View Royal Fire teaches residents proper installation of car seats
web1_GNG-VRCarSeats-M-Web
View Royal Firefighter Geoff Pitre installs a car seat into a vehicle. The department is part of a program that teaches parents how to properly install car seats. Katherine Engqvist/News Gazette staff

If you’ve ever tried to install a car seat, you know it’s not always as simple as it seems.
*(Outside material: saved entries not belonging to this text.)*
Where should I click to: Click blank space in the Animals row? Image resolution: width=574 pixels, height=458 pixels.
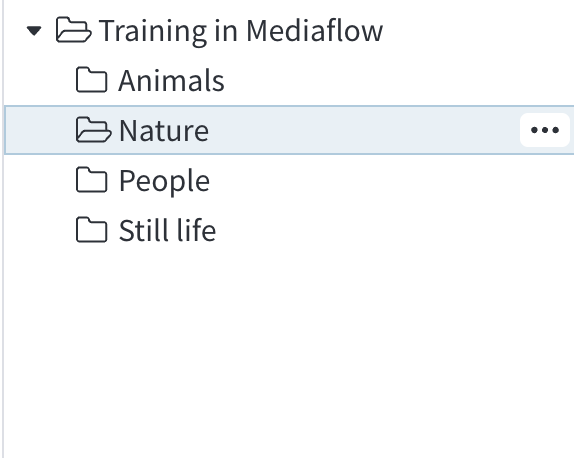[399, 80]
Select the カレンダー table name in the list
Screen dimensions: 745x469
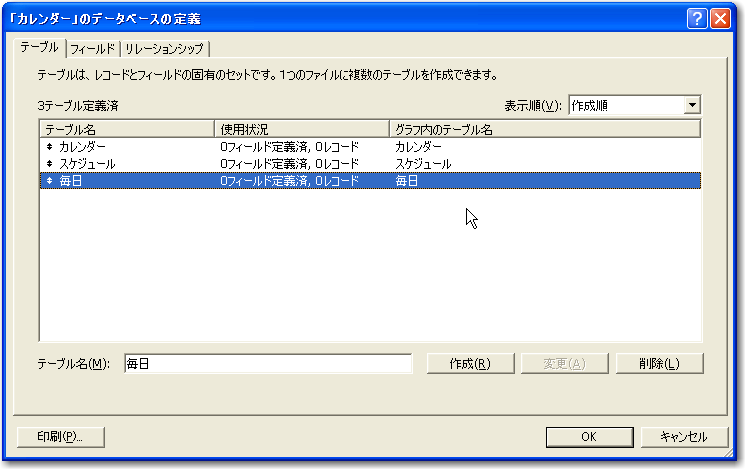[82, 147]
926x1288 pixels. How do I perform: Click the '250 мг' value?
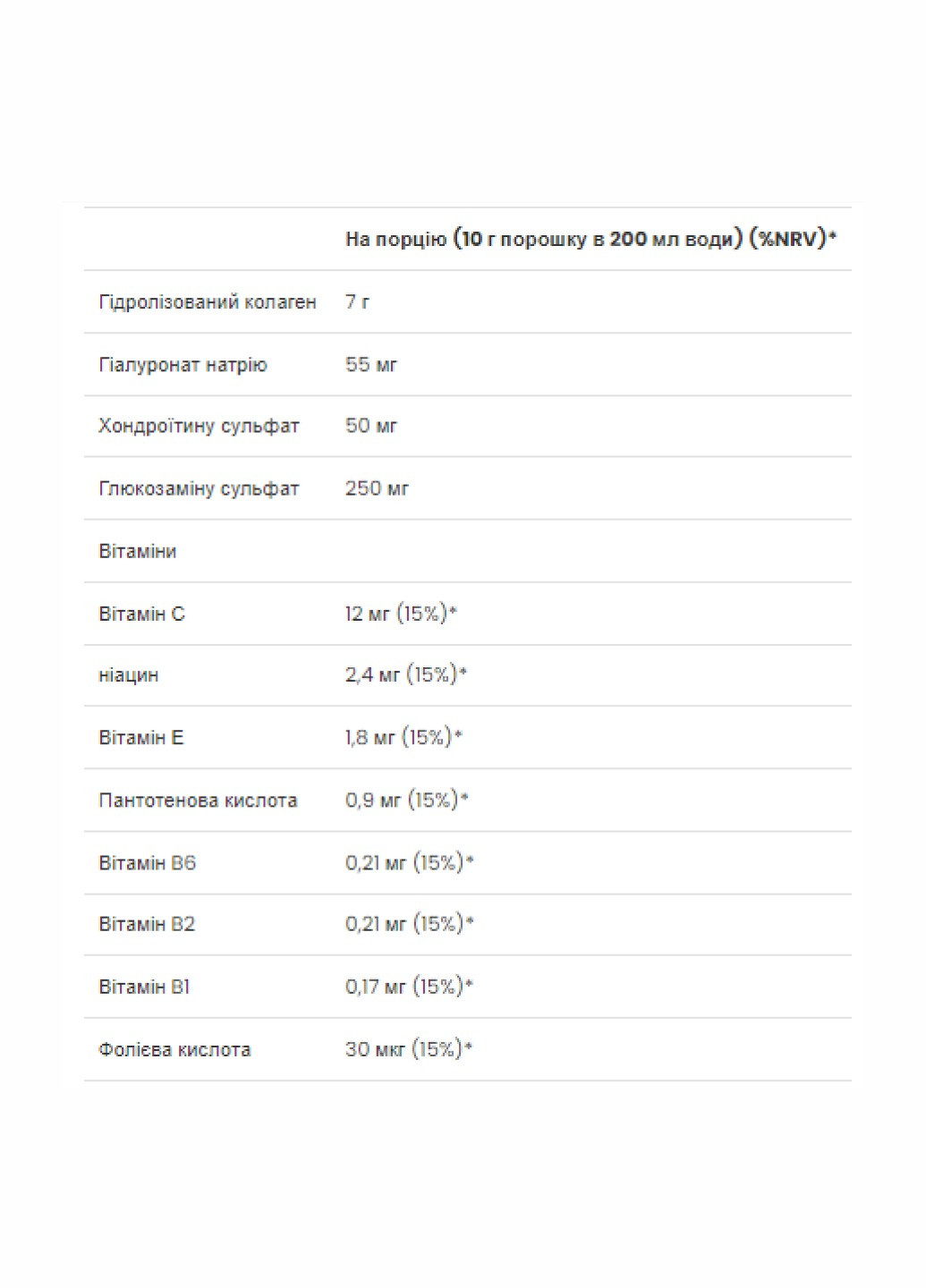377,488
If you find yourself in need of some assistance, help is available.

Since 2011 View Royal Fire Rescue has been coming to the aid of residents through BCAA’s Child Passenger Educator program and has done so more than 1,000 times, averaging nearly 200 installs a year.

“We don’t install car seats, we teach you to install the car seat … We go over the installation of the seat and the child,” said Assistant Chief Rob Marshall. “I think it’s been a great success … We were doing it anyways, so it only made sense (to join the program).”

With more than a dozen different ways to put in the same seat and new seats hitting the market every month, it’s not always an easy process.

“With all of the changing laws and requirements, it’s confusing,” Marshall said. “It’s amazing the amount of variables that come into it.”

That’s why the department asks that participants phone ahead to book an appointment before coming in with a seat and that you bring manuals for both the seat and your vehicle.

This allows a check of BCAA’s car seat recall list. While these often affect minor parts and not the full seat, the department has seen many recalls parents weren’t aware of. Marshall noted that if you’re going to fill in one registration card, do so for your car seat – companies are then legally bound to notify you of any recalls.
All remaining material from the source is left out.